A new report prepared for the UNFCCC by Vivid Economics Ltd, explores the possible market impact of a CDM capacity fund. The report suggests that the fund would need at least €2.5–€3.0 billion to buy CERs from existing projects and boost CER prices in the current CDM market. However, to see substantial increase to Euro 2.5/CER levels would require funds between Euro 10-12 billion. For every Euro 0.5/CER increase an addition Euro 2 billion fund would be required
In their analysis, although a €500m fund will have a significant impact on the quantity of CERs used, it will do little to increase prices. In the base-case scenario, a Euro 500 million fund might allow an additional 1.4–1.7 billion Certified Emission Reductions (CERs) to be used, depending on the level of prior CER demand from the European Union Emissions Trading System (EU ETS), Australia’s carbon pricing mechanism and sovereign demand. However, prices are unlikely to be significantly affected; our analysis suggests prices would remain below €0.4/CER. A fund of this size would deliver some of the benefits expected, but leave other potential benefits unrealised.
The use of a large number of additional CERs will create a continued demand for monitoring, reporting and verification capacity which may otherwise be lost. It may also allow for some projects to continue to operate that would otherwise be unviable, although this effect is likely to be small: the main beneficiaries are likely to be projects that will continue to operate regardless of CER revenues. However, the price changes will not create a strong price signal for new mitigation investment in developing countries, nor help retain project origination capacity.
A larger fund, of around €2.5–€3.0 billion, could boost both CER use and CER prices, if the fund also practised price discrimination.

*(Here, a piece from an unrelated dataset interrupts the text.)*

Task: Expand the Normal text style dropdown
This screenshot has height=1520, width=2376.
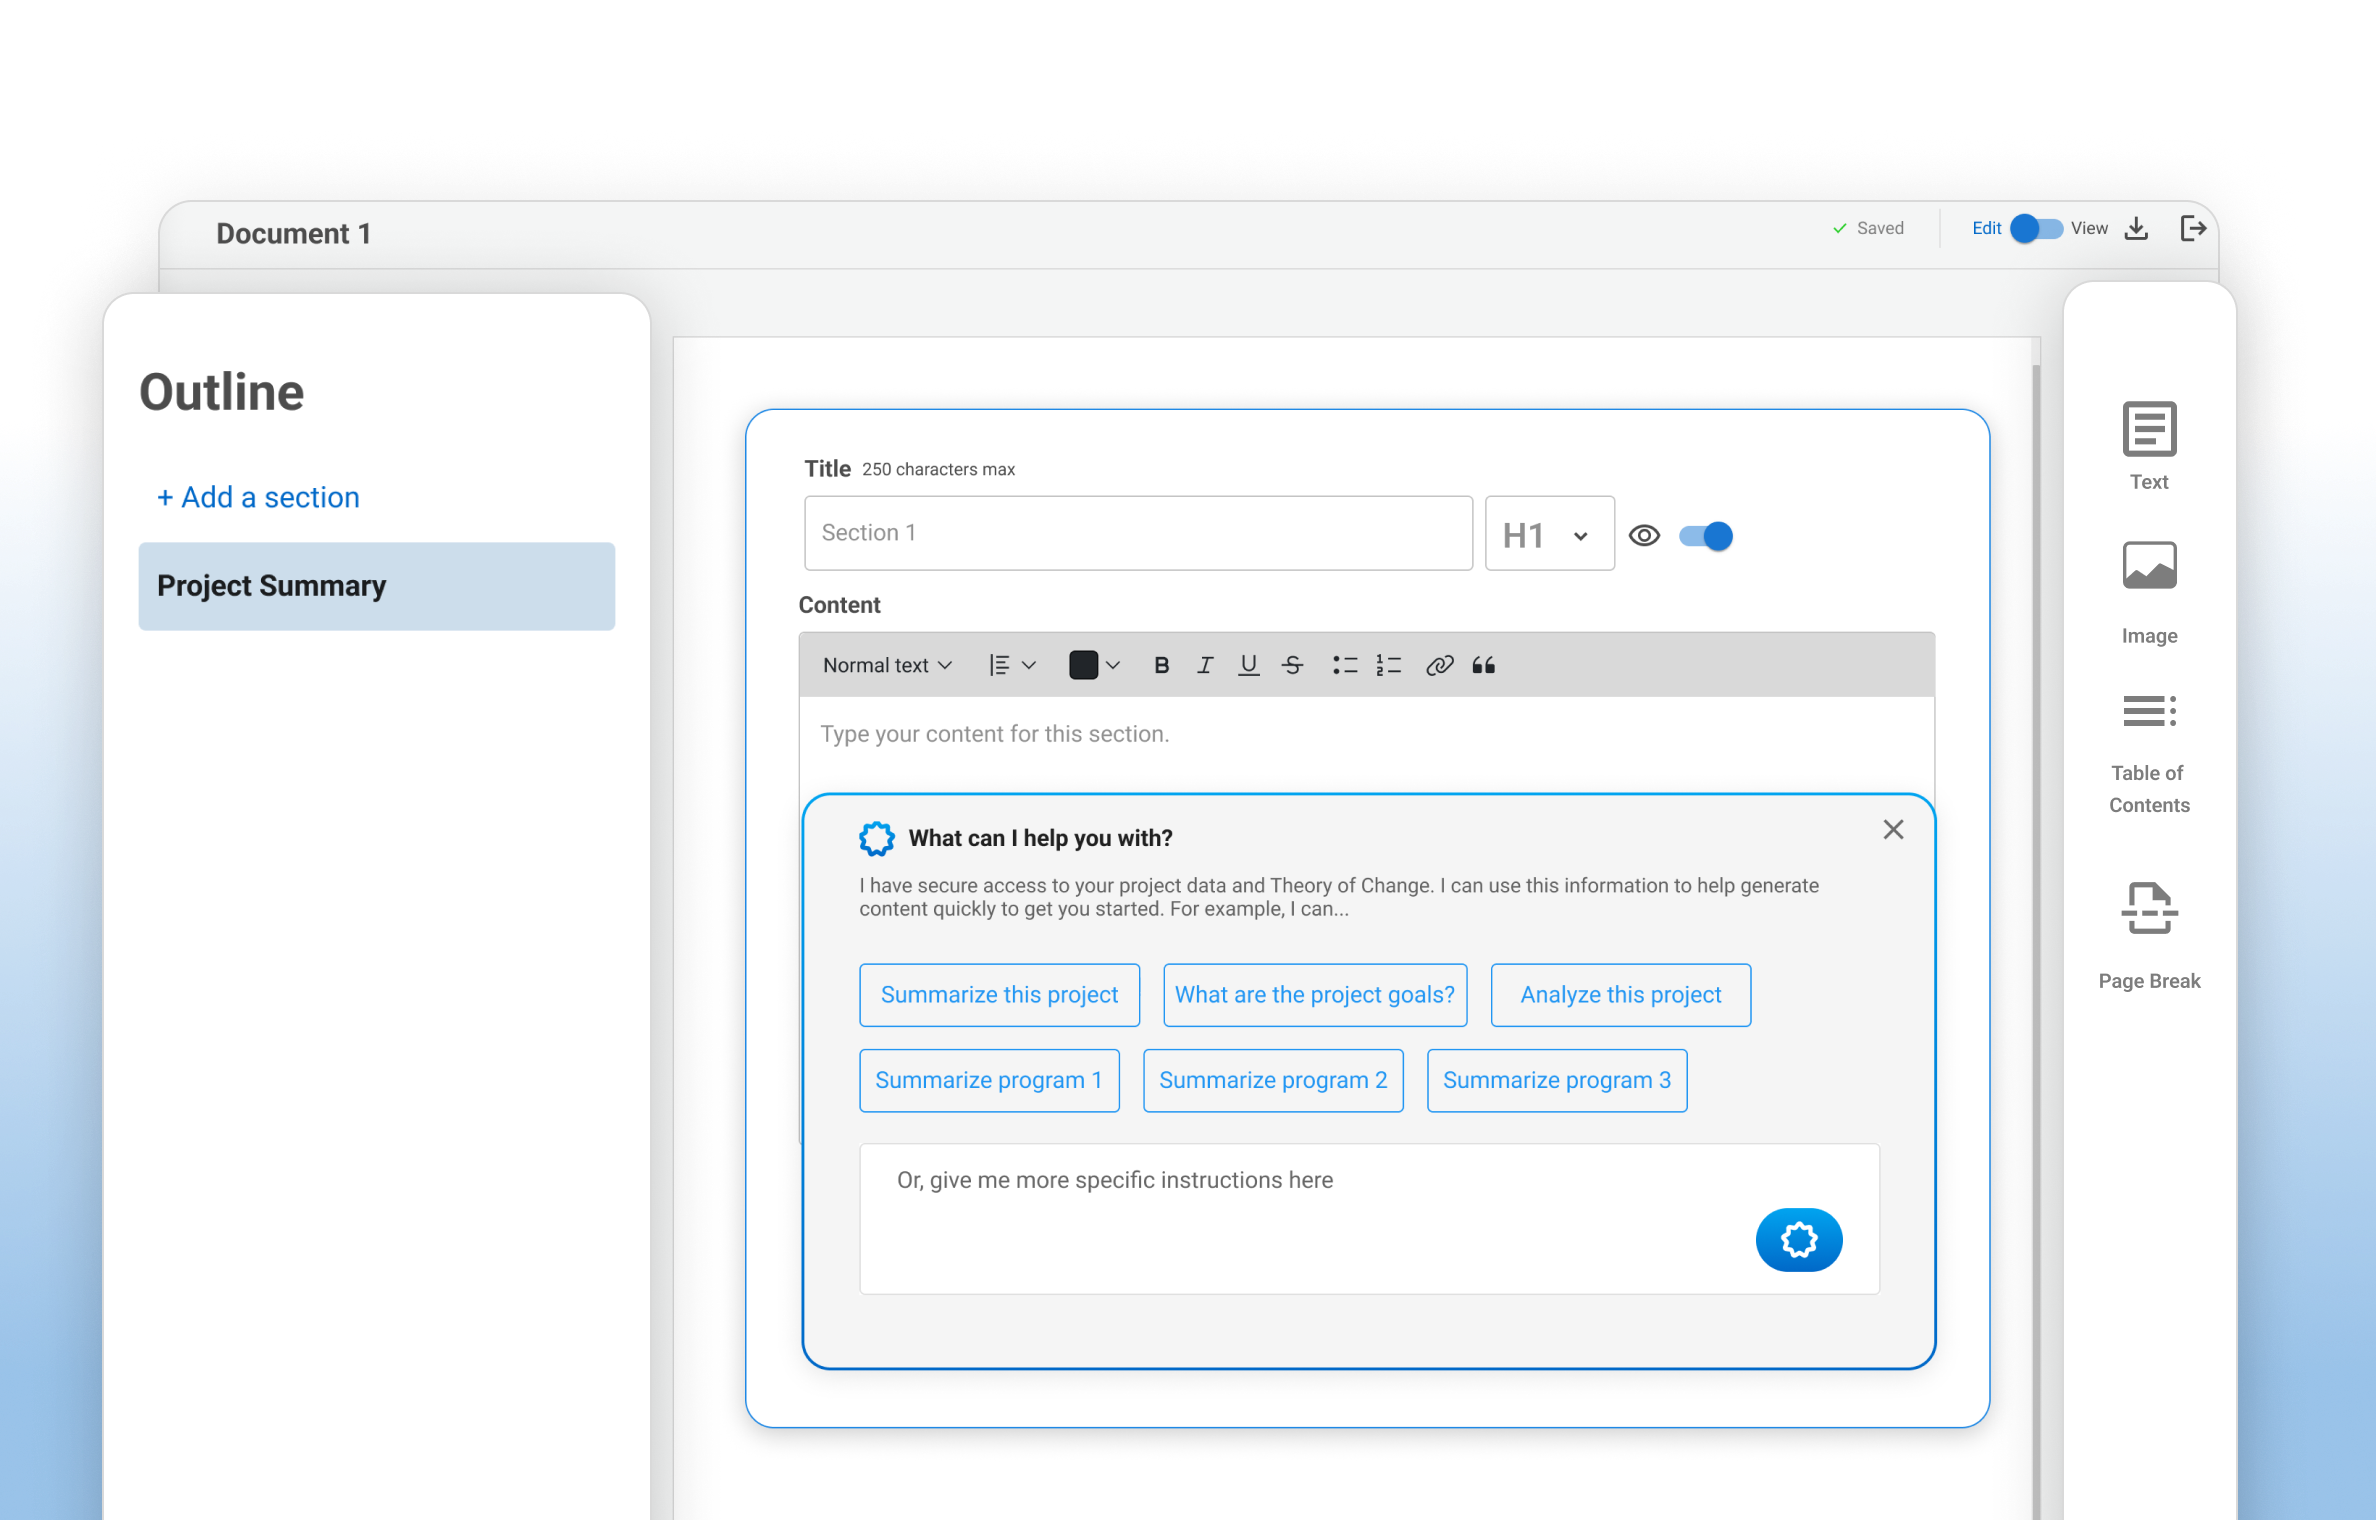Action: tap(887, 665)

A fund of this size could largely eliminate the current CER overhang and hence lead to a fundamental adjustment of CER prices. In turn, this would allow the fund to achieve a wider range of benefits including providing a price signal for new investment, sustaining project origination capacity and helping to restore market confidence in the CDM.
To be effective at this level of capitalisation the fund would need to offer different prices for different CERs. This would require an auction mechanism. Selective purchasing could focus the price and quantity impacts of a fund on certain parts of the market; this may be desirable but also carries risks of market fragmentation.

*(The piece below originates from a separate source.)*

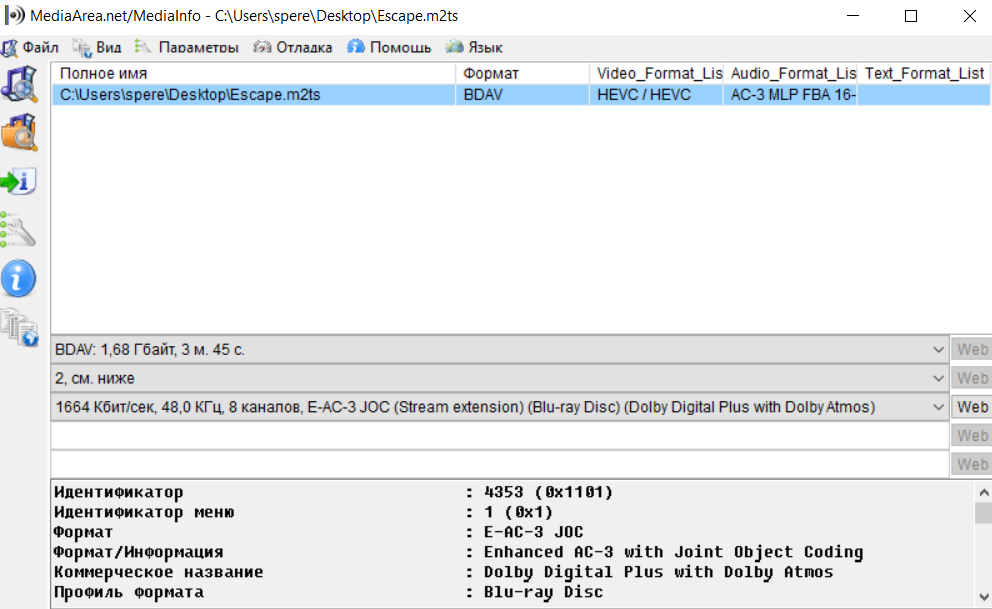This screenshot has height=609, width=992.
Task: Click the view-changer documents icon in sidebar
Action: [19, 326]
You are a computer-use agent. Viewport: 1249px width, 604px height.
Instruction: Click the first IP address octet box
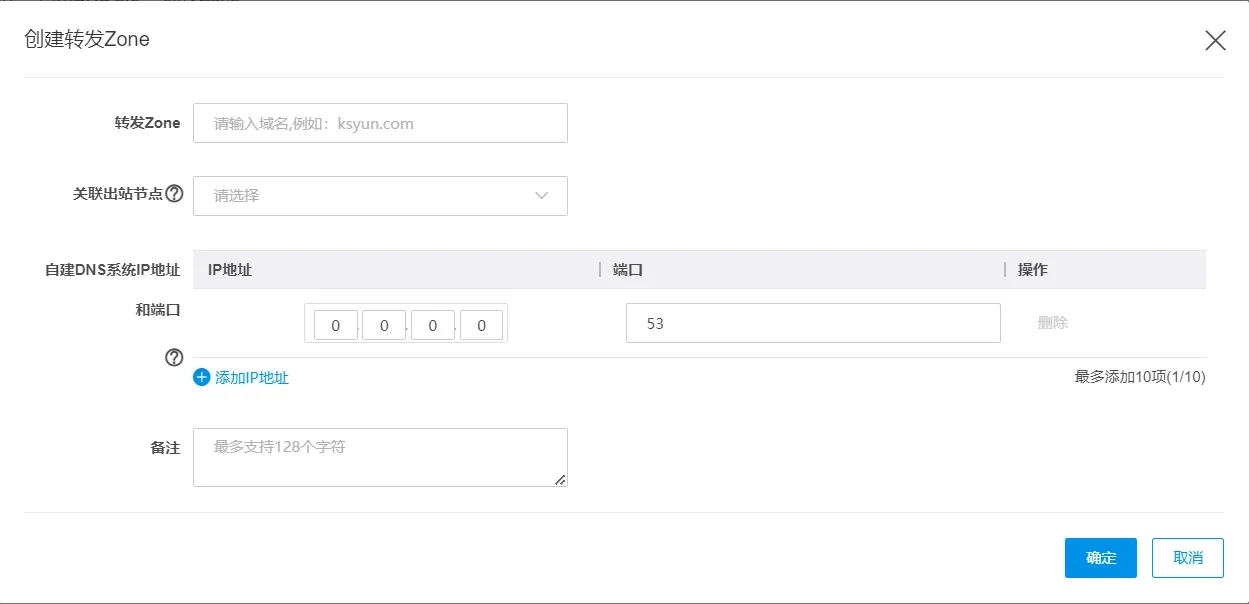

The choice of the credits that the fund purchased would need to be chosen carefully. Assuming a small amount of demand for CERs from the EU ETS, Australia’s carbon pricing mechanism and sovereign demand, then if a €500m fund were prevented from purchasing credits only from large hydro and industrial gas projects then there would be only a small difference in the price it might achieve for eligible credits and from not being at all selective (around €0.03 per CER).
At the other extreme, if the fund focussed only on credits from LDCs then it would struggle to spend €500m and would generate very substantial price differences between eligible and ineligible credits (a differential of around €15 per CER). A fund which did not purchase credits from any industrial gas or energy projects would have an intermediate impact: the price for eligible credits might rise to around €0.70/CER.

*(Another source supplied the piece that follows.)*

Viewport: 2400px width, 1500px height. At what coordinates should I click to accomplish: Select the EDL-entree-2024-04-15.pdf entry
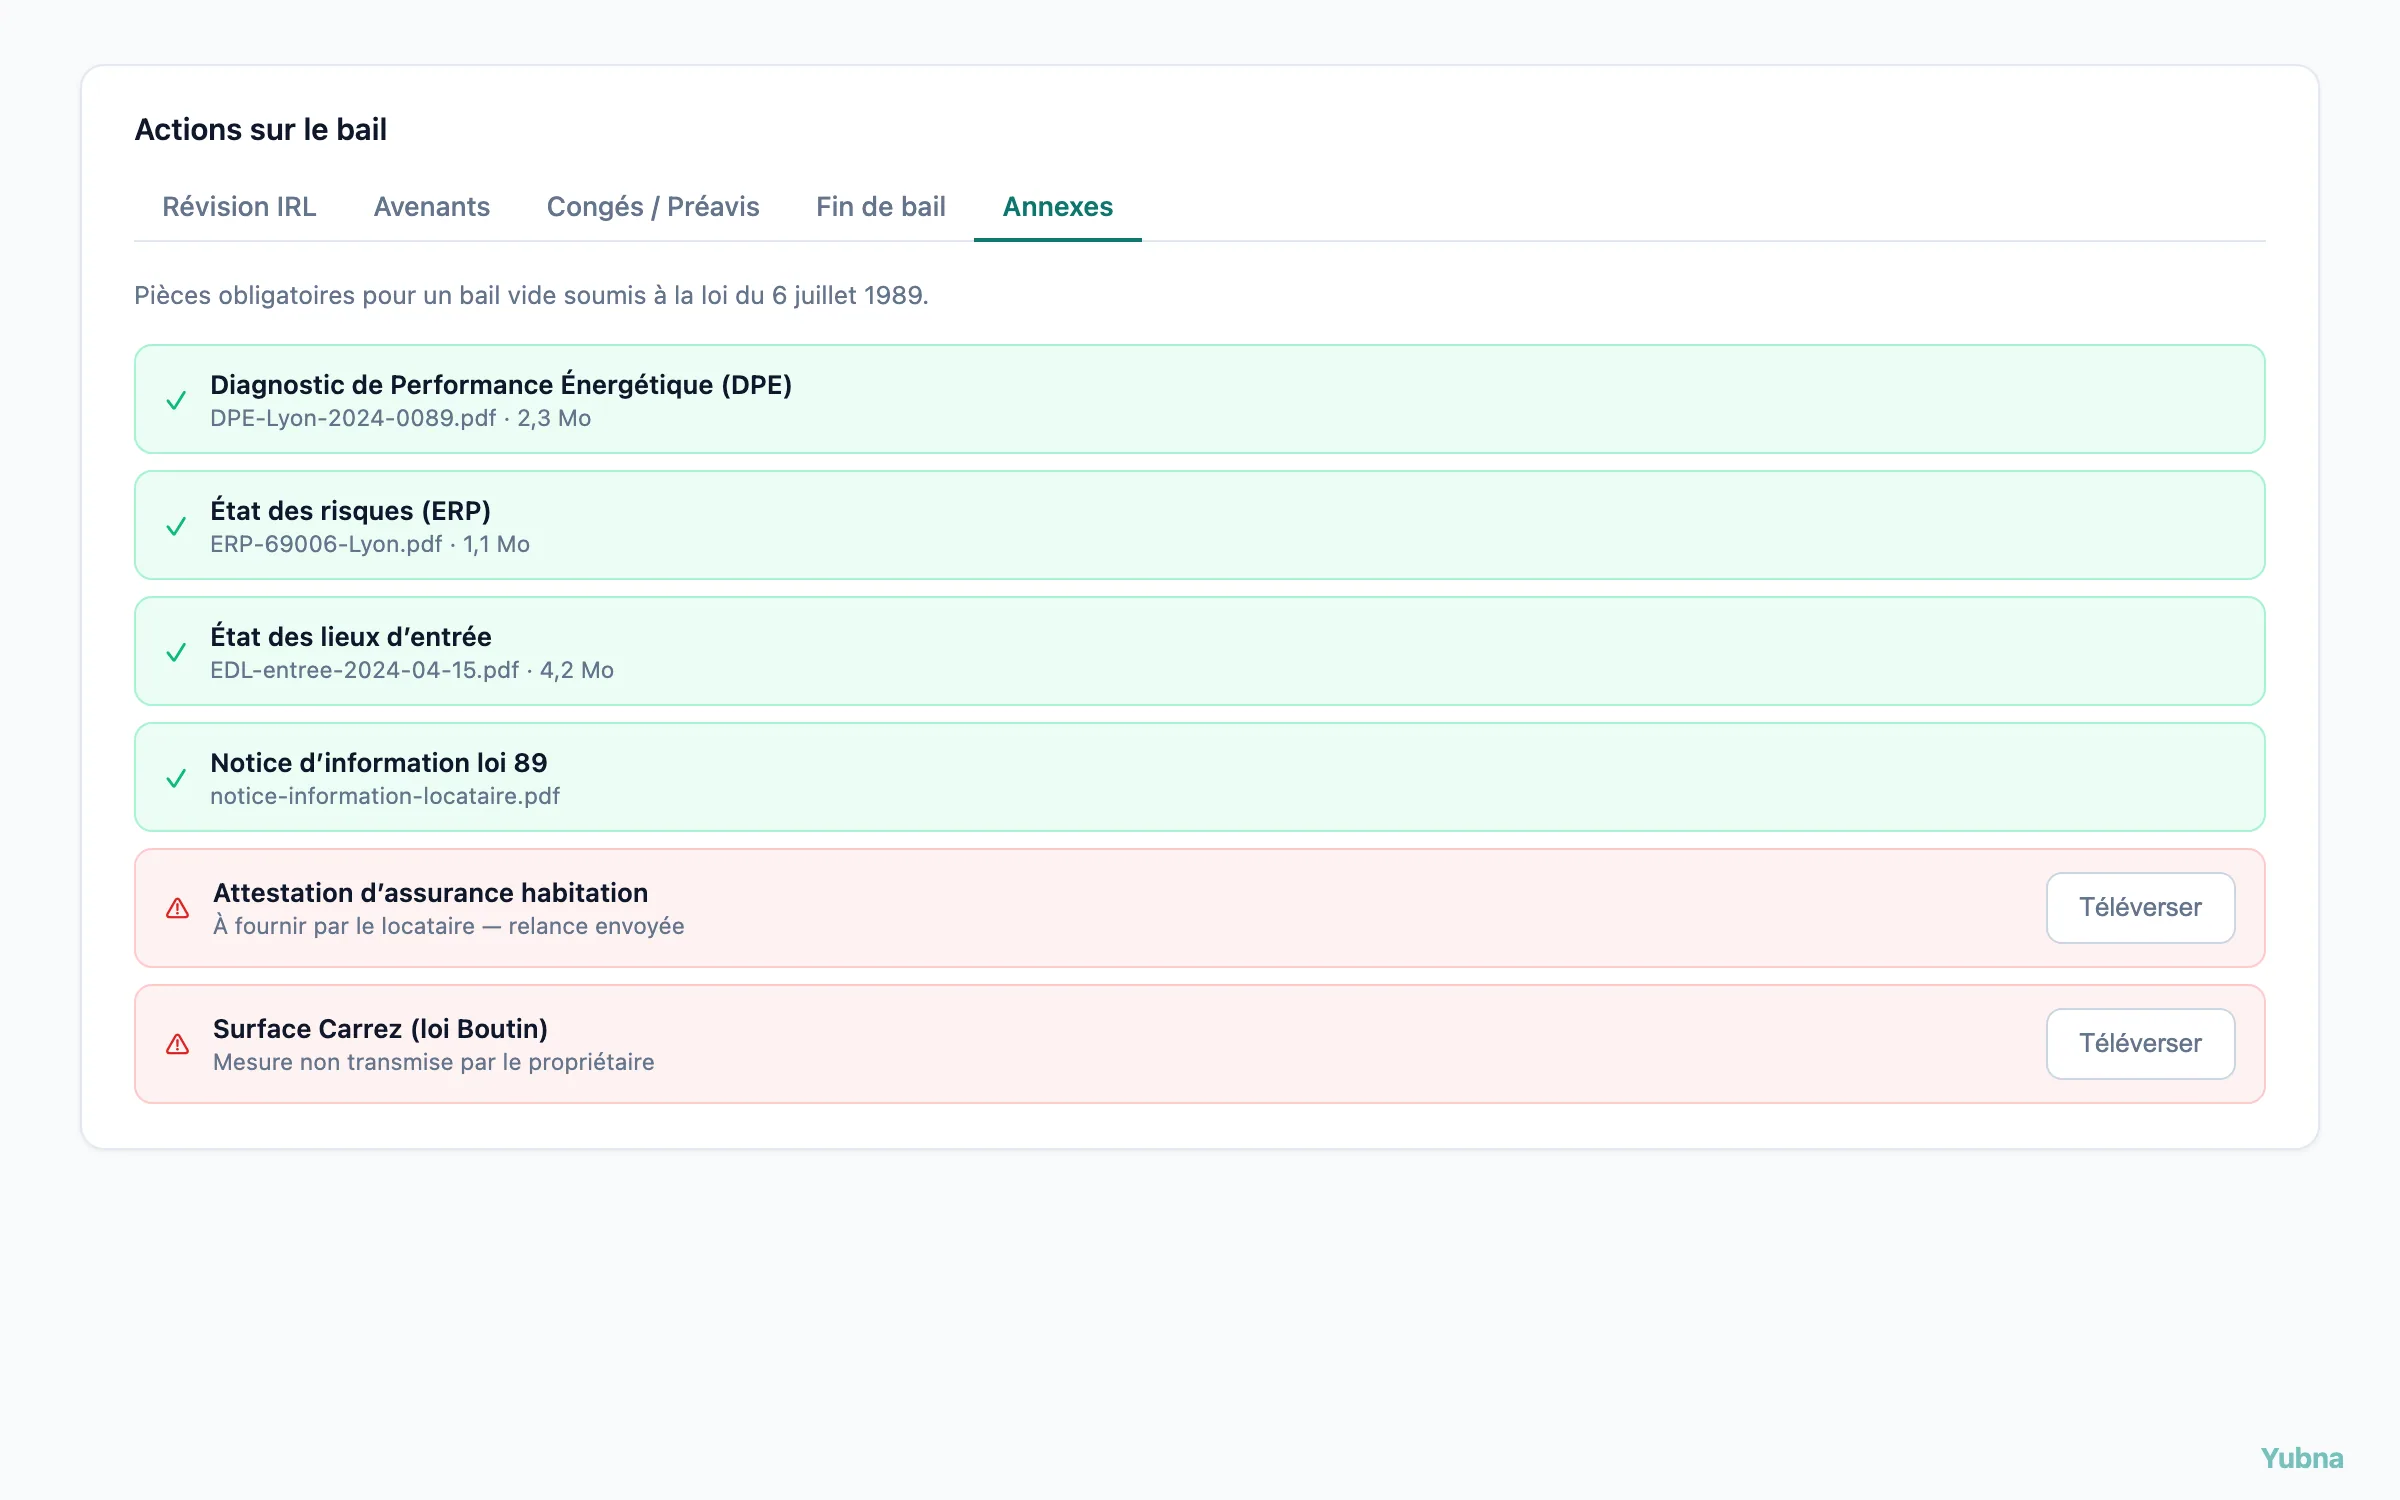click(1199, 651)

This analysis considers the impact of a CDM existing-project fund in the current market context; there are a number of other possible changes to that market context that could also help address the supply–demand imbalance. These would allow a smaller fund to have a more significant market impact.
For example, the development of new emissions trading schemes may lead to an increase in the demand for CERs. It could also result in some of the current potential supply of credits being withdrawn from the CDM so that they may be used domestically. Other commentators have discussed the possibility of supply-side regulatory measures to help reduce the future supply of credits or to restrict the eligibility of ERUs within existing schemes so as to boost the demand for CERs. Although the assessment of the combined impact of a CDM capacity fund with these other developments has not been an explicit part of this study, they may mean that a smaller fund could have a more significant impact on market prices.
Other analysis in the report indicates that to reach a target price of Euro 2.5/CER with a "no CER demand" scenario, a Euro 11.7 billion fund would be needed, while in a low CER demand scenario, the fund would require Euro 10.8 billion and in a medium CER demand scenario, the fund would need to be about Euro 9.8 billion in size.